# Problem requirements:
Below are records; extract exactly the lines from the one containing "Select step 5" through the last, both included, and keep the pictures out.

# Stored data entries:
=== Begin Enclosure ===

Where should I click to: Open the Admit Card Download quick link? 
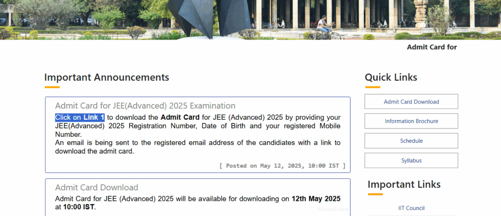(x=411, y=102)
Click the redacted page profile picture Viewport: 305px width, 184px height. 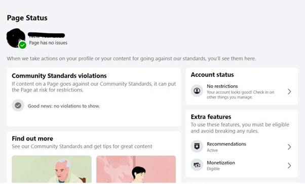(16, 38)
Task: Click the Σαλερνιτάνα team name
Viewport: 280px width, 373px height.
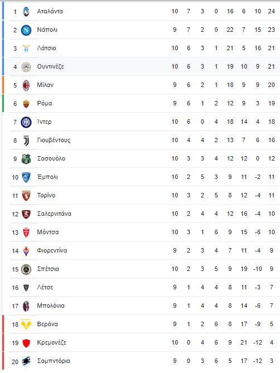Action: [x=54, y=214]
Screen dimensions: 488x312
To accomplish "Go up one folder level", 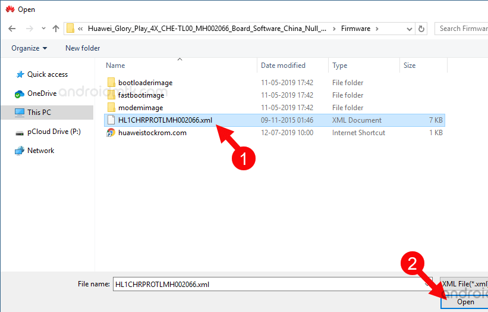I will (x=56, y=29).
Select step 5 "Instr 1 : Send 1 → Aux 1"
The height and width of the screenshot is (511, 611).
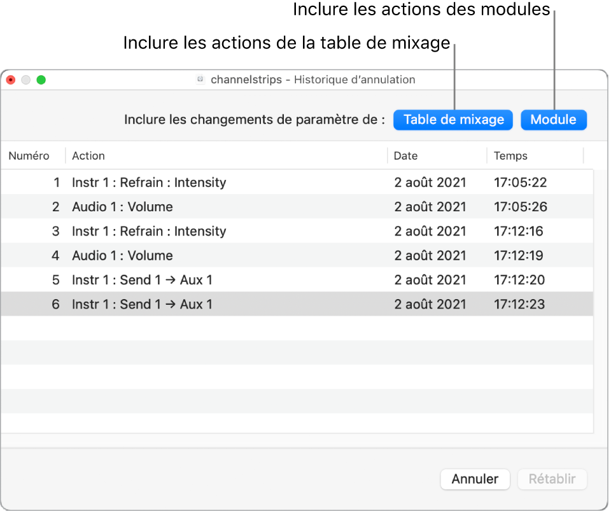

=== End Enclosure ===

# Output for this task:
Select step 5 "Instr 1 : Send 1 → Aux 1"
The height and width of the screenshot is (511, 611).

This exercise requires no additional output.